ASSIGNMENT:
Each record in the material below must be written out again exactly.

--------------------------------

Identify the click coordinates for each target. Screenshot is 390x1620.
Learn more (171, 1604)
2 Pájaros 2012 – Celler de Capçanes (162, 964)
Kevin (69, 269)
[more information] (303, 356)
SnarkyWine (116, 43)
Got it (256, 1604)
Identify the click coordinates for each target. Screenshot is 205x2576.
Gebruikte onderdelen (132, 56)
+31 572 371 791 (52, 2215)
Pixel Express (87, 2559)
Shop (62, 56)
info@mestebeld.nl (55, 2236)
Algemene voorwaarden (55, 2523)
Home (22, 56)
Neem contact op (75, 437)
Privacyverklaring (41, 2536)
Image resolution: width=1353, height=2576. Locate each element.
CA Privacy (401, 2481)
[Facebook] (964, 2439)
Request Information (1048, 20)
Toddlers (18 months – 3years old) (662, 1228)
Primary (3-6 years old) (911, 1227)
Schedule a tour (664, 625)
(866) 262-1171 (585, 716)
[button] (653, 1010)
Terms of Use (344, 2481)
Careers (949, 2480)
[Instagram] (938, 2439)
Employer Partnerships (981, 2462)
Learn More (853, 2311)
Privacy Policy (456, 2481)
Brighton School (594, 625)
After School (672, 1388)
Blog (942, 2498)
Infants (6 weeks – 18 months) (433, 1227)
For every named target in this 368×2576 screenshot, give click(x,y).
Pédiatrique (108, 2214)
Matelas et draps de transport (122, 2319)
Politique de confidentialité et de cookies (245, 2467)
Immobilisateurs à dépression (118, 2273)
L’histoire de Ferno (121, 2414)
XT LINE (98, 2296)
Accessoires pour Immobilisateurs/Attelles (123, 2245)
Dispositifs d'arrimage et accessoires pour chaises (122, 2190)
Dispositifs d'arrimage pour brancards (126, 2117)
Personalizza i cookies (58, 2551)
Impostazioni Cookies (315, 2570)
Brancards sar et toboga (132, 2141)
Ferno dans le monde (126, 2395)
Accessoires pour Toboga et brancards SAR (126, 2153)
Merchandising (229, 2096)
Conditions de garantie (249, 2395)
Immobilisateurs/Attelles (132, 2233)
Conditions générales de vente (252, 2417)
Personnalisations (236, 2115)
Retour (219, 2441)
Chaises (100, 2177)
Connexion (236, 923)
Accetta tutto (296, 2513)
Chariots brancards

--------------------------------

SOLUTION TO THIS EXERCISE:
Identify the click coordinates for each target. Screenshot is 390x1620.
Learn more (171, 1604)
2 Pájaros 2012 – Celler de Capçanes (162, 964)
Kevin (69, 269)
[more information] (303, 356)
SnarkyWine (116, 43)
Got it (256, 1604)
Identify the click coordinates for each target. Screenshot is 205x2576.
Gebruikte onderdelen (132, 56)
+31 572 371 791 (52, 2215)
Pixel Express (87, 2559)
Shop (62, 56)
info@mestebeld.nl (55, 2236)
Algemene voorwaarden (55, 2523)
Home (22, 56)
Neem contact op (75, 437)
Privacyverklaring (41, 2536)
Image resolution: width=1353, height=2576. Locate each element.
CA Privacy (401, 2481)
[Facebook] (964, 2439)
Request Information (1048, 20)
Toddlers (18 months – 3years old) (662, 1228)
Primary (3-6 years old) (911, 1227)
Schedule a tour (664, 625)
(866) 262-1171 (585, 716)
[button] (653, 1010)
Terms of Use (344, 2481)
Careers (949, 2480)
[Instagram] (938, 2439)
Employer Partnerships (981, 2462)
Learn More (853, 2311)
Privacy Policy (456, 2481)
Brighton School (594, 625)
After School (672, 1388)
Blog (942, 2498)
Infants (6 weeks – 18 months) (433, 1227)
For every named target in this 368×2576 screenshot, give click(x,y).
Pédiatrique (108, 2214)
Matelas et draps de transport (122, 2319)
Politique de confidentialité et de cookies (245, 2467)
Immobilisateurs à dépression (118, 2273)
L’histoire de Ferno (121, 2414)
XT LINE (98, 2296)
Accessoires pour Immobilisateurs/Attelles (123, 2245)
Dispositifs d'arrimage et accessoires pour chaises (122, 2190)
Dispositifs d'arrimage pour brancards (126, 2117)
Personalizza i cookies (58, 2551)
Impostazioni Cookies (315, 2570)
Brancards sar et toboga (132, 2141)
Ferno dans le monde (126, 2395)
Accessoires pour Toboga et brancards SAR (126, 2153)
Merchandising (229, 2096)
Conditions de garantie (249, 2395)
Immobilisateurs/Attelles (132, 2233)
Conditions générales de vente (252, 2417)
Personnalisations (236, 2115)
Retour (219, 2441)
Chaises (100, 2177)
Connexion (236, 923)
Accetta tutto (296, 2513)
Chariots brancards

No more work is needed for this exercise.